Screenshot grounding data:
○ ○ ○

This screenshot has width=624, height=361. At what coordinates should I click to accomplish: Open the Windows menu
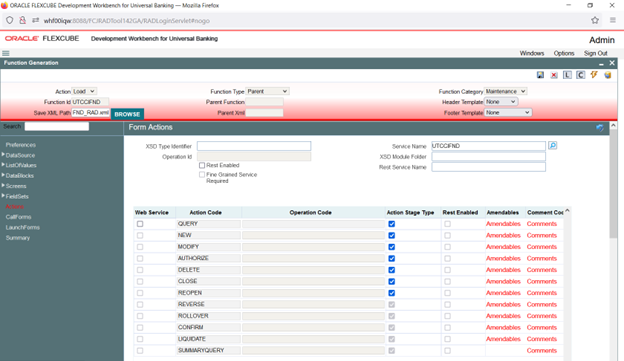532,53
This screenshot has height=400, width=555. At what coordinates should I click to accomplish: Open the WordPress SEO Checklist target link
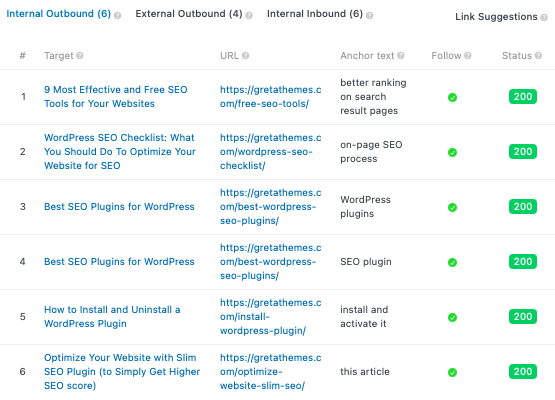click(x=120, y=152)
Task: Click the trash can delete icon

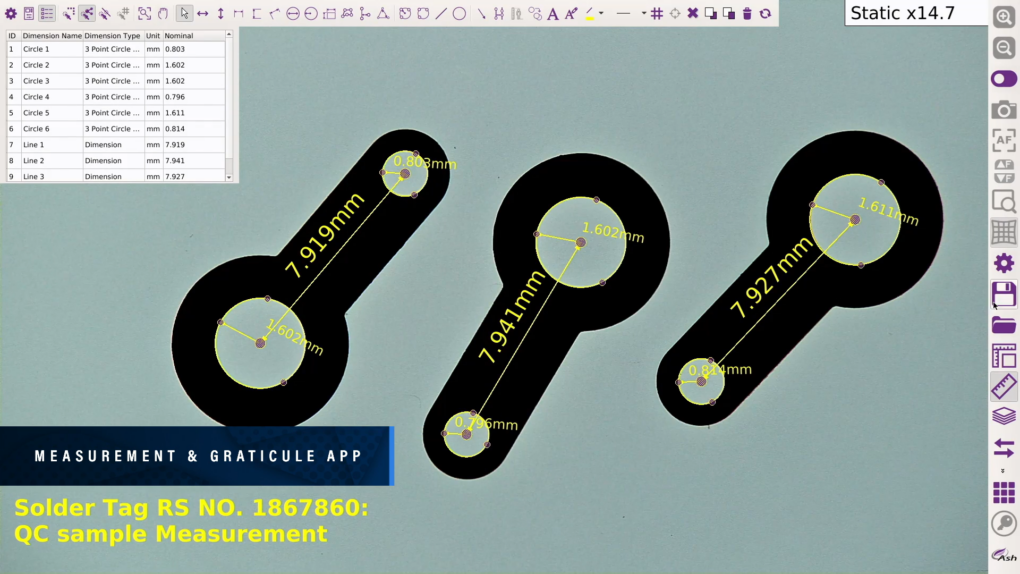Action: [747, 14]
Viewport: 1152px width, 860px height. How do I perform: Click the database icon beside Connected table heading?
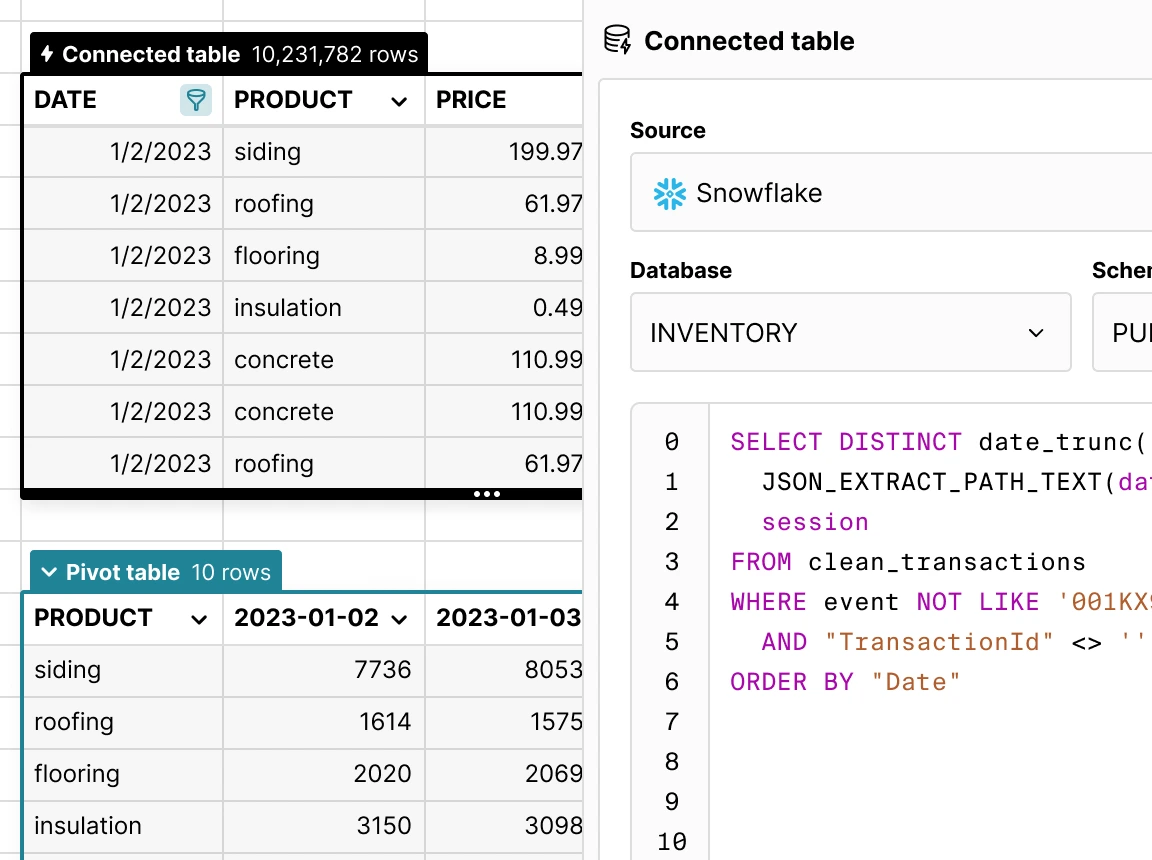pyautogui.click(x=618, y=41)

○ ○ ○

Brief =>
What you set down should be exactly the lines from the line containing "This screenshot has height=400, width=555." to the last line of the entries above, both included, with no pictures.

Answer to the exercise =>
This screenshot has height=400, width=555. At what coordinates should I click to accomplish: Open the WordPress SEO Checklist target link
click(x=120, y=152)
Task: Click the trash can delete icon

Action: [747, 14]
Viewport: 1152px width, 860px height. How do I perform: Click the database icon beside Connected table heading?
pyautogui.click(x=618, y=41)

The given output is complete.